Maciver: it’s the central focus of this application. As we see it, every team and every organization faces challenges, whether they are related to the marketplace, external competition or fighting internally for limited resources. Our goal with Barvas is to provide teams with tools that help them find a way through those challenges via focused activity.
Frey: What does this mean to MindGenius, your PC-based mind mapping program? Will you eventually phase it out in favor of the Barvas, which is a cloud-based platform?
Maciver: There’s no question that MindGenius and Barvas will coexist. There are many people using MindGenius for many different creative applications. What we decided to do with Barvas was focused on one specific set of needs within a specific application – project management. Over time, we will update MindGenius with some of the functionality in Barvas, but the two will never be exactly the same. Eventually, we will need to rebuild the program so that it can communicate with the cloud-based version. That’s all part of our product roadmap.
Frey: I noticed that Barvas provides several new views of project data. Please tell me about those.
Maciver: Yes, one of the capabilities we’ve incorporated into the product is something we call Category View. It enables teams to “pivot” the project data around a set of categories and display the mind map’s data re-grouped around those categories in an org-chart type of format. This enables you to look at different slices of your project and focus on them – for example, a grouping of tasks assigned to one person or a set of resources that are all part of one division or department. Category View also gives you a different collection of data and resources in one place that would otherwise be scattered around the mind map.
Barvas also includes a kanban board, which is a good way to see which tasks are on track and which are falling behind. We also plan to strengthen Barvas’ process orientation with the addition of a Gantt chart. That will be added in a future release. Why? because some projects are very process oriented and don’t really benefit from a Kanban view. For example, building a house. When you do so, there are so many steps in the process that are dependent upon each other. It’s very timeline based. You’d never dream of trying to manage a project like that in a kanban board.
Frey: What are some uses of categories?
Maciver: One obvious one is to create categories that are focused around the people on your team. This enables you to pull together a view of tasks assigned by person. Another very valuable one is to tag tasks based on value and impact. This would enable you, for example, to quickly identify high-impact/low-cost tasks that would be very attractive to get done first in order to build momentum on a project. It would also help to prevent the team from spinning its wheels by avoiding low impact/high-cost activities.

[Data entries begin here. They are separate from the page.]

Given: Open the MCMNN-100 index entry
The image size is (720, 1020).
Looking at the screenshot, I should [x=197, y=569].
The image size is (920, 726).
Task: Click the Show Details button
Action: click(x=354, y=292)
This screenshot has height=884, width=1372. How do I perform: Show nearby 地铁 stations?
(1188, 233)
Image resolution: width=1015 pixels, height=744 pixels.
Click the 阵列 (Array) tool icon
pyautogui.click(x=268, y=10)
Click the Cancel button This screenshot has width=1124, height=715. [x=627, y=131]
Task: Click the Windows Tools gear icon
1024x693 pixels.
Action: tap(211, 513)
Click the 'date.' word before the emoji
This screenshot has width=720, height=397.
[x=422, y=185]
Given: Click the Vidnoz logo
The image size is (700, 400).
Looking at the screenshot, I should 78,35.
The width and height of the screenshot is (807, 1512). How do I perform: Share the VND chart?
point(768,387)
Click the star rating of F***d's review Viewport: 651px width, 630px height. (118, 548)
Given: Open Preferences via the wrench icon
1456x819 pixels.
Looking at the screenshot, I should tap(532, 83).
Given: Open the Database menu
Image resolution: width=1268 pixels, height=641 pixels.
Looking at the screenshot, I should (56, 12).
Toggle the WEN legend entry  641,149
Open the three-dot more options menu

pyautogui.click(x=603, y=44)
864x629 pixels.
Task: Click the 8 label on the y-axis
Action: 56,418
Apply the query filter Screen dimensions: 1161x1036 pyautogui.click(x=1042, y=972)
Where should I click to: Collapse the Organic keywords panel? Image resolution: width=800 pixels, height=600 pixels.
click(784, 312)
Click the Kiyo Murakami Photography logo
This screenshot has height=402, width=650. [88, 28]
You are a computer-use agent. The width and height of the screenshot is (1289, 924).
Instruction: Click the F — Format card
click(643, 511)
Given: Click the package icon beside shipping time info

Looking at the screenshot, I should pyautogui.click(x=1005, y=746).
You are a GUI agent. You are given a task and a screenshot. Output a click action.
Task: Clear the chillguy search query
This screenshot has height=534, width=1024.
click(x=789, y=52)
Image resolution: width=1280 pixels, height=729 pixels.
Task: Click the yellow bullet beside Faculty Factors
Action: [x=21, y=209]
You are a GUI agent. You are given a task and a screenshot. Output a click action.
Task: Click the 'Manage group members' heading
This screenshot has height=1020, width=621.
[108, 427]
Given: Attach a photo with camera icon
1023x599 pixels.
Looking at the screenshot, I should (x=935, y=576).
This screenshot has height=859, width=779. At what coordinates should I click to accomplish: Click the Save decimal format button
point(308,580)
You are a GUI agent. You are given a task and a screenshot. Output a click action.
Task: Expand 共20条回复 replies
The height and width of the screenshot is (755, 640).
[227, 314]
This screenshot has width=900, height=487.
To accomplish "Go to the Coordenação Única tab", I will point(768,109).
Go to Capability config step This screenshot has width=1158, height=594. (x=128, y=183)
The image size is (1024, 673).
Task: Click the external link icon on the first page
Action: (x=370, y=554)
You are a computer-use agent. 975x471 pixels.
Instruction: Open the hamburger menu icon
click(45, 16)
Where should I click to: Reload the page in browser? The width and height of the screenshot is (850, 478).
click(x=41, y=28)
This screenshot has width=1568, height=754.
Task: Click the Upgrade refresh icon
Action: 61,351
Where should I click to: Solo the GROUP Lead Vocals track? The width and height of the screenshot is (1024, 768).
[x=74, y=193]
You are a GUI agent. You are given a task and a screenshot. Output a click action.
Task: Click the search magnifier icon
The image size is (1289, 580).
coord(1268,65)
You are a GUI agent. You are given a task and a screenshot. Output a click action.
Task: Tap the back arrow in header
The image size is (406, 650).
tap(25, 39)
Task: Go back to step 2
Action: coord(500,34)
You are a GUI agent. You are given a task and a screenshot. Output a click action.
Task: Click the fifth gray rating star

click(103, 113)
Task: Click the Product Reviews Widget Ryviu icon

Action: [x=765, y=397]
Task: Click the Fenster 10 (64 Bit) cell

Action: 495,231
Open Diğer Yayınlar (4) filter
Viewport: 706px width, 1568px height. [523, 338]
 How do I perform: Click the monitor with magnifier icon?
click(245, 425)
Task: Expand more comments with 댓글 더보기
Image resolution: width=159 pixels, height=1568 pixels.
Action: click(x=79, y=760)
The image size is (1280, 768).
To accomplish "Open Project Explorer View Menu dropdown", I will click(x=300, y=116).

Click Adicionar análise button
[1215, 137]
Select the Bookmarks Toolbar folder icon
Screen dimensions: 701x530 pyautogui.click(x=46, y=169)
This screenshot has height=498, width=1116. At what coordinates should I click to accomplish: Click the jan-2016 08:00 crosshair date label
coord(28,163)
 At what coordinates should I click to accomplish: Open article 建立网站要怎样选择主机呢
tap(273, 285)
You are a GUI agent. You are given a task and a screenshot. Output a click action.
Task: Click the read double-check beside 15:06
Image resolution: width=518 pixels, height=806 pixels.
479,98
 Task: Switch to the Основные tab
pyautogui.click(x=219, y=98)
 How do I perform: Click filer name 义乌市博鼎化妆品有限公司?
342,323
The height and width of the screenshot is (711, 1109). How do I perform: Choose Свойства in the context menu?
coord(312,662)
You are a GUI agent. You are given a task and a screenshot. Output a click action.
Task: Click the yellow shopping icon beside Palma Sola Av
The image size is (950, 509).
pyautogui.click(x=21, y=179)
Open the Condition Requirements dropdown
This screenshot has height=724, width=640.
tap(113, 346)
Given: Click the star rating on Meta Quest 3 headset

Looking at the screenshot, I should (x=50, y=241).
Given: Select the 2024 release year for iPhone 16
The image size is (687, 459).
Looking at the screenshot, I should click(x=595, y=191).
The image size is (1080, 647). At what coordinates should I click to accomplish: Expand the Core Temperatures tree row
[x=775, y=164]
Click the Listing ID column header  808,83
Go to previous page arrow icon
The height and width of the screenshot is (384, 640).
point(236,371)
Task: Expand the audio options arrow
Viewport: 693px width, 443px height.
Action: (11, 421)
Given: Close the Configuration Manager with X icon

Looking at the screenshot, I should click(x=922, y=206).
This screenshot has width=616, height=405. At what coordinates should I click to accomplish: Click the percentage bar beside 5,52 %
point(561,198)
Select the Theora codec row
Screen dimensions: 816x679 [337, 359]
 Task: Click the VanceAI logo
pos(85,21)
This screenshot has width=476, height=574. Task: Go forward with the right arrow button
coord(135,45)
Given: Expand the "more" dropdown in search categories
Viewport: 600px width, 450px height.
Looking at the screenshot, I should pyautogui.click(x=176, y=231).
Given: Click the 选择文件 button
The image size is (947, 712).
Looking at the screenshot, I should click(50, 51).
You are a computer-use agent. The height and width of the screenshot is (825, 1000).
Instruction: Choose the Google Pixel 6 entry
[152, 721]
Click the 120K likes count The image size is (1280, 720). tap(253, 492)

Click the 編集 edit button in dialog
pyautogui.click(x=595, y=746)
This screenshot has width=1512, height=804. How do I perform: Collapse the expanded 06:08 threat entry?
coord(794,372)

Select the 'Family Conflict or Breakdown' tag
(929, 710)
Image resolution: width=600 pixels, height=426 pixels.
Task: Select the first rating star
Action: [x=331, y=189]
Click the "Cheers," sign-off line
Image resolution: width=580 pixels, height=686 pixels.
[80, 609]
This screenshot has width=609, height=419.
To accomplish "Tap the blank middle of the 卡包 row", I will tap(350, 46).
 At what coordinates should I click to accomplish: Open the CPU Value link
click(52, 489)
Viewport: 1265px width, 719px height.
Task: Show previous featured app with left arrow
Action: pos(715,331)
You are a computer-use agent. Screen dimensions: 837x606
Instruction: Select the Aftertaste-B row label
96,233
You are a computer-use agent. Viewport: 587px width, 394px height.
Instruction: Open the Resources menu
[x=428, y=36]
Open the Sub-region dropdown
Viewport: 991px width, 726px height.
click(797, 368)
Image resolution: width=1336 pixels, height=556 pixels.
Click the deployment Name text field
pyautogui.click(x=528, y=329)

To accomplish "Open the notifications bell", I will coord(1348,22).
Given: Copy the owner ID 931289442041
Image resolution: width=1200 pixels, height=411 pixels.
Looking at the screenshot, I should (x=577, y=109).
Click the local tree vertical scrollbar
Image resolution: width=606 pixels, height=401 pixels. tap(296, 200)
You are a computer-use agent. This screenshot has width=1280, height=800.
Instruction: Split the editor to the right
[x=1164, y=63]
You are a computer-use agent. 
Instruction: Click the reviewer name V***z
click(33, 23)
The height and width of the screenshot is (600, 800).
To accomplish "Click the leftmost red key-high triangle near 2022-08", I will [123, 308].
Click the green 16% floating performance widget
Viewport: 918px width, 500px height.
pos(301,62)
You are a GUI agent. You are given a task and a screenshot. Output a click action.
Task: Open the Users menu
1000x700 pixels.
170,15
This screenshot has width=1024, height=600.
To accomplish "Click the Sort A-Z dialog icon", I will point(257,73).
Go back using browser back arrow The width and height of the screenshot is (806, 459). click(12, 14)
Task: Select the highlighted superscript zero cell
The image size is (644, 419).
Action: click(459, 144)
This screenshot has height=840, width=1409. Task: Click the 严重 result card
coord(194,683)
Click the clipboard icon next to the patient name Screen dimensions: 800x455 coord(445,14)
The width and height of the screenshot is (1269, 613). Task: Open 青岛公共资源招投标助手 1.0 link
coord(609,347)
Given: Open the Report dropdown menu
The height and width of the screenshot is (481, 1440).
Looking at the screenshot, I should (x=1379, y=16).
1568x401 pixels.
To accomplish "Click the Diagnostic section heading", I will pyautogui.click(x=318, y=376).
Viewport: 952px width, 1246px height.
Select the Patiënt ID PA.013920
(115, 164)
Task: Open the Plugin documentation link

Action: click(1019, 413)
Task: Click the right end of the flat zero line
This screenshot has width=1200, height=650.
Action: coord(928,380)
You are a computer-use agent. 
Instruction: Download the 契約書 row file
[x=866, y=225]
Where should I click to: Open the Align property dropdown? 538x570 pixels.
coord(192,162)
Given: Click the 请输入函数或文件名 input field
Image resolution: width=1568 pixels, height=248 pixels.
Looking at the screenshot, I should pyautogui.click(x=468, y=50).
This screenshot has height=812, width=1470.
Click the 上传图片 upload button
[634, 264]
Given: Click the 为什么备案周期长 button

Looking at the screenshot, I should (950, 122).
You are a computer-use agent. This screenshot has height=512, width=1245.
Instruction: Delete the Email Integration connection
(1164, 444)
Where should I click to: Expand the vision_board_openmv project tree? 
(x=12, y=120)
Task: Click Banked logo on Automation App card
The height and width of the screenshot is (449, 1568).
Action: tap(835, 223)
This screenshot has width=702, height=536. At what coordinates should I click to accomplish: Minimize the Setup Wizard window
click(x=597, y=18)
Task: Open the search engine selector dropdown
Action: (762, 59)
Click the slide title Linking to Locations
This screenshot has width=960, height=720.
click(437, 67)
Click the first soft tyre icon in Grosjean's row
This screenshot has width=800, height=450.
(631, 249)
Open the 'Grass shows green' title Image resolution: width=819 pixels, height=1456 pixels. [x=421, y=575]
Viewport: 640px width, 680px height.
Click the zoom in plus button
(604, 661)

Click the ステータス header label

Frey: How has the nature of project management changed?
Marron: Traditional project management techniques tend to be very rigid, which makes them increasingly out of step with today’s business world. Yet some of their underlying thinking still has a lot of value today. At the same time, agile has been finding its way into many parts of organizations. We aim to take the best of both worlds provide a toolset that is uniquely tailored to the needs of today’s businesses.
Frey: What are some of the ways you’re trying to reduce complexity for project managers?
Maciver: We recognize that many projects are multi-faceted, and may actually consist of a master project plus numerous sub-projects within it. We’ve built that philosophy into Barvas and have designed it so that executives can easily move between sub-projects – something that’s fairly easy to do in a cloud environment. Each person in the team has their own personal workspace, wher tghey can view and manage the tasks they have been actioned with across all projects.
Frey: What’s next for Barvas?
Maciver: Watch for frequent updates to it in the weeks and months ahead. We are on a two-week release cycle, which means we are aggressively adding and improving features and functionality to it.